Well, in theory, a hamon is only the hardened part on a Jpz sword (which would mean that even the work of Don & Howard would be excluded because they're not Jpz). In practice, I think it's OK to use the term hamon as long as:
- The steel is a simple steel, 10XX or W1 or W2 series (or equivalent);
- The blade was clay coated before quench;
- The blade was polished but not etched.
 
Joss:

Then a substantial portion of blades by Don and Howard would be excluded, if you stand by the etch thing.

The etch does need to be cleaned up so the oxides do not remain dark on the blade, but they are an integral part of the hybrid polishing techniques used on a lot of fine blades. Louis Mills also etches his own blades for his "inspection polish", which is what is available on many of his pieces direct from JohnD.

Just polishing alone unless you're using the Japanese stones doesn't seem to bring up a hamon very well.

Just my opinion though.
 
Robert Marotz said:
Joss:

Then a substantial portion of blades by Don and Howard would be excluded, if you stand by the etch thing.

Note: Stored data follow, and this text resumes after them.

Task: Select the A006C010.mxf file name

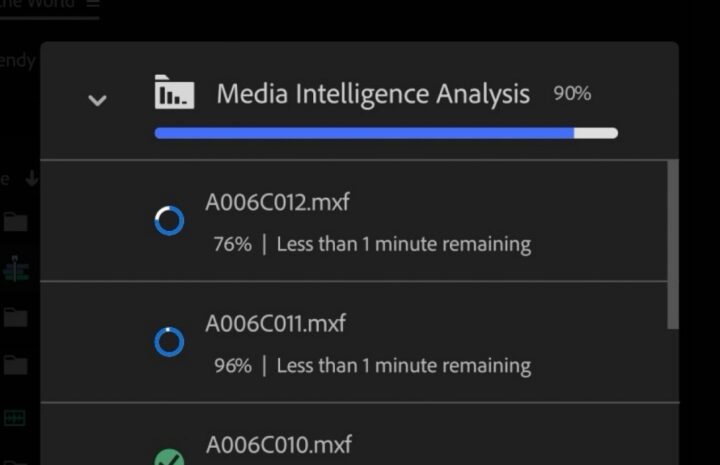Action: (x=279, y=444)
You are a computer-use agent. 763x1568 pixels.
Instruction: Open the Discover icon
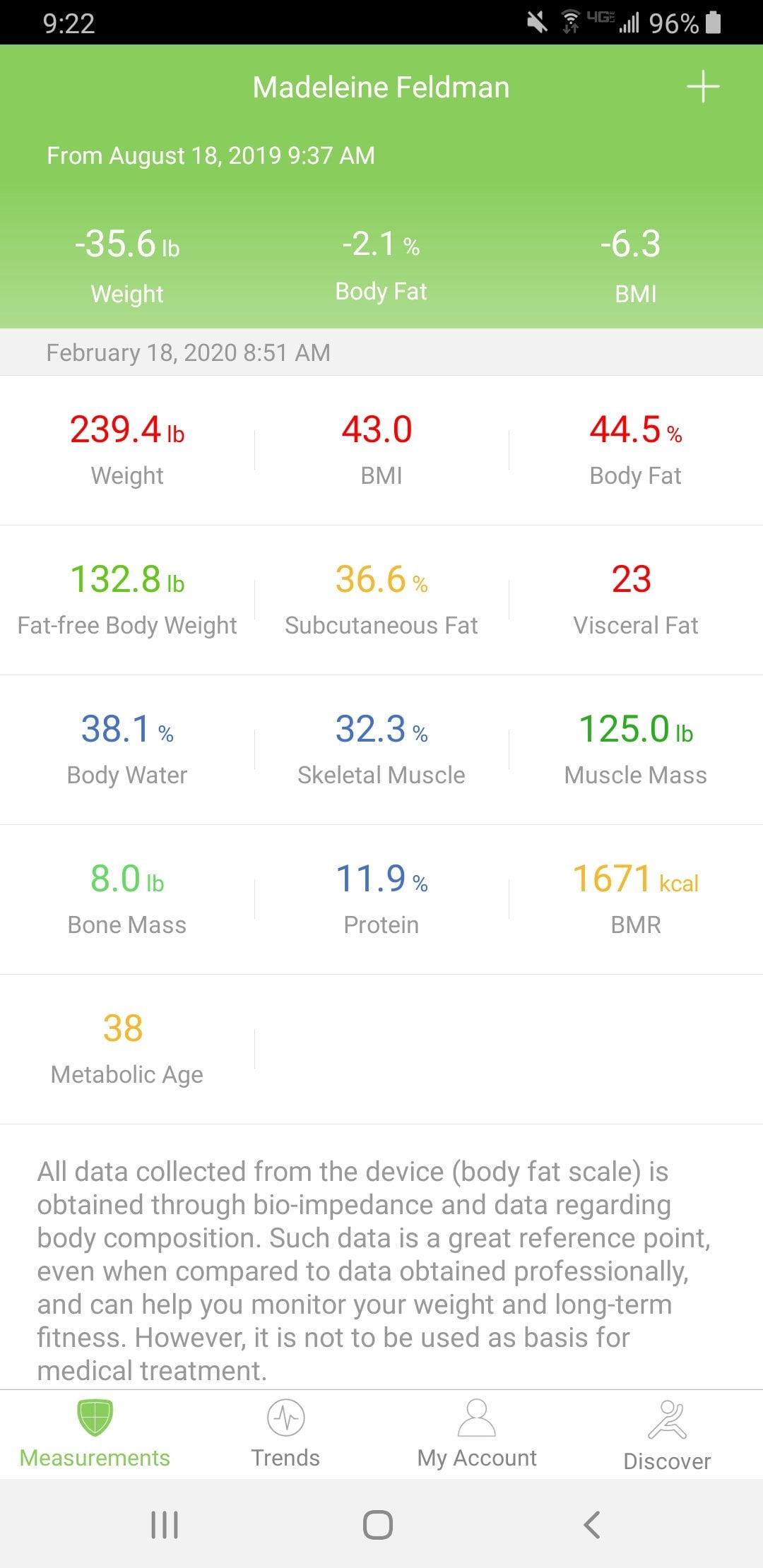coord(668,1419)
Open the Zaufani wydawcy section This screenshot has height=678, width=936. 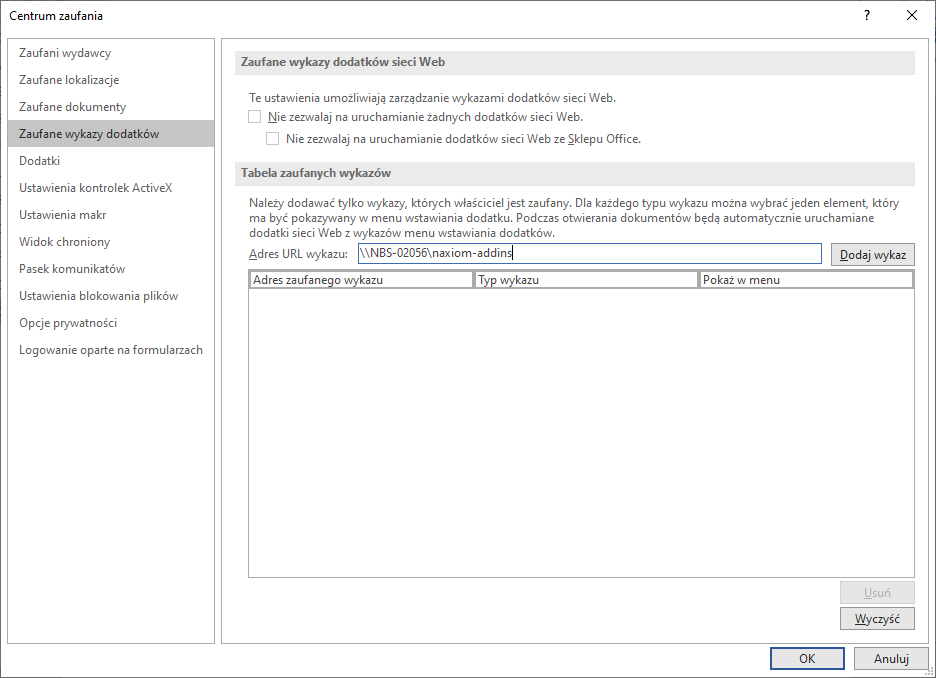coord(65,53)
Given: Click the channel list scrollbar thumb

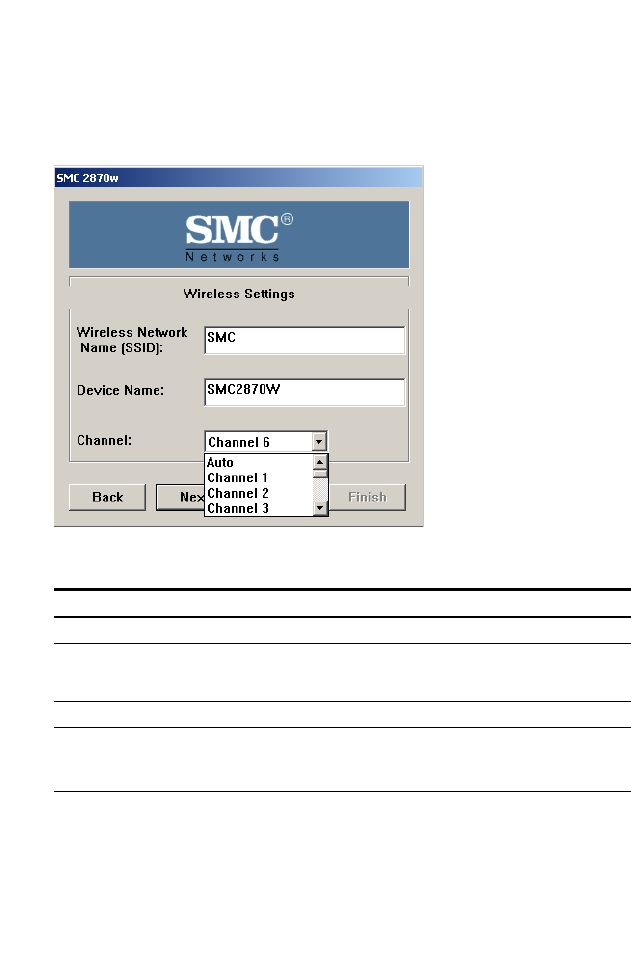Looking at the screenshot, I should [x=320, y=474].
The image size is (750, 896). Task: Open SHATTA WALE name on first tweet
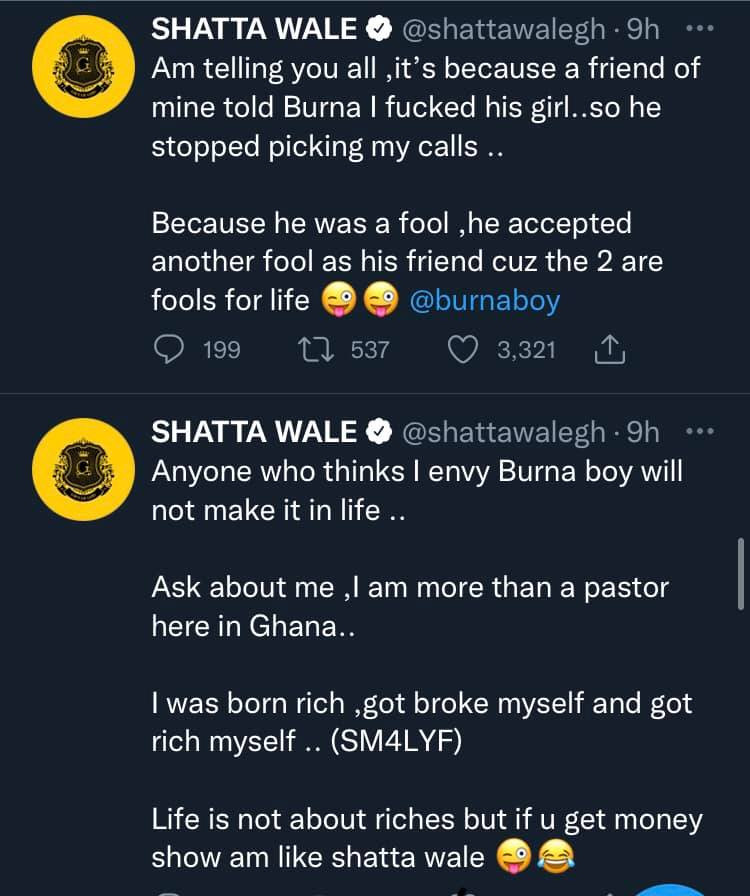(254, 29)
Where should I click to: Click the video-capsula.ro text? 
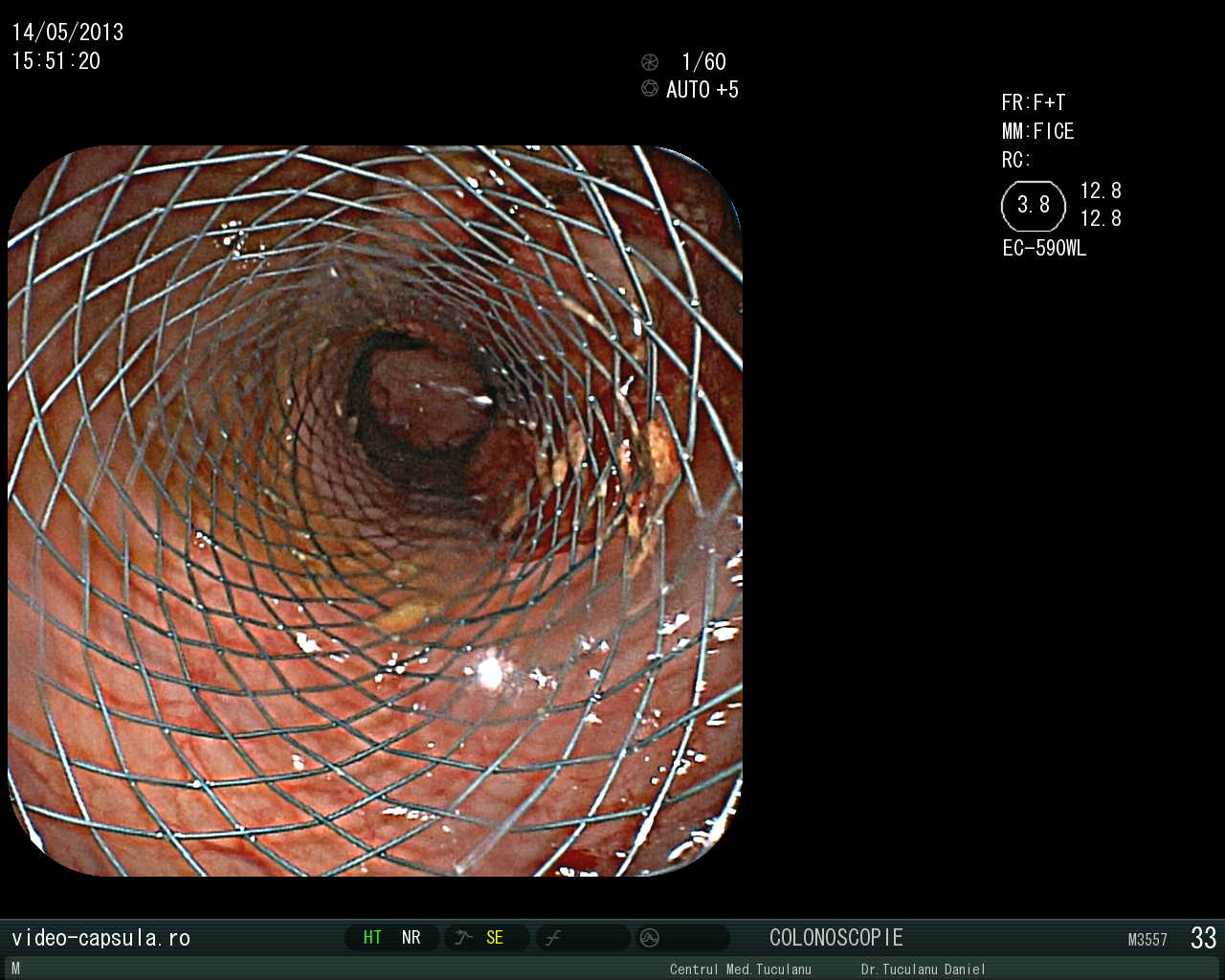100,938
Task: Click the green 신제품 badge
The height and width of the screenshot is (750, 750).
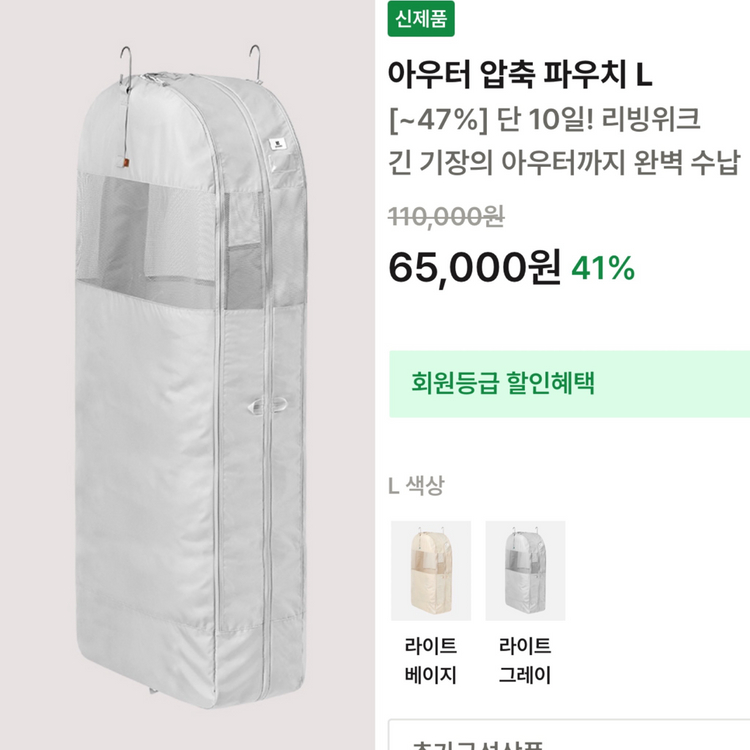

...and a substantial number of Nihonto. It is a well kept secret that various types of acid etching are, in fact, standard pratice with "traditional" stone polishes done by togishi on Japanese made blades. Fruit juice is sometimes applied by traditional Japanese polishers (and has been for centuries) to accent hamons that are not very distinct or do not give a look that the polisher deems appropriate.

Not to be combatative but I have seen quite a few hamon done by Japanese and western smiths alike....a "differential hardening line" that shows the delineation between soft and hard areas of the blade is a hamon if the viewer deems it such. I'm not much of a romantic. I don't care for hamon on modern blades. Actually I remember a time when Howard seemed kind of offended when people called his blades "Japanese" swords as they are made by a dedicated craftsman in Iowa out in a corn field...they are about as *not* Japanese as they come. But still his blades, in the hand and cutting, seem to be the epitome of "Japanese syle" as well as "Japanese". My opinion. And I wish could make it sound humble.

I find it ( a hamon) interesting but not at all necessary unless it is designed to mimic or actually is a Japanese style blade. Besides, it's just a word. Like Damascus steel...it isn't *really* Damascus steel. It just is a word we use to describe a phenomenon or product so we are all on the same page.

So, I'm not sure if I agree with Joss or not. :) I kind of understand where he is coming from but I feel that the statement is a bit broad for me.

Brian
 
I figure if what you really want is a hamon that catches your eye, then it needs to be flamboyant and obvious, brought forward to become a main part of the aesthetic. The other reason in most modern blades is to break monotony and give a "natural" two-tone finish to a blade.

In Japanese blades it can be a lot more complicated. I've always been fond of the simple old styles when they have the itty bitty details sweeping around. I think ji-nie is more attractive than a thick nioi-guchi and for the last year or two, overall geometry has been the real "pow" factor for me.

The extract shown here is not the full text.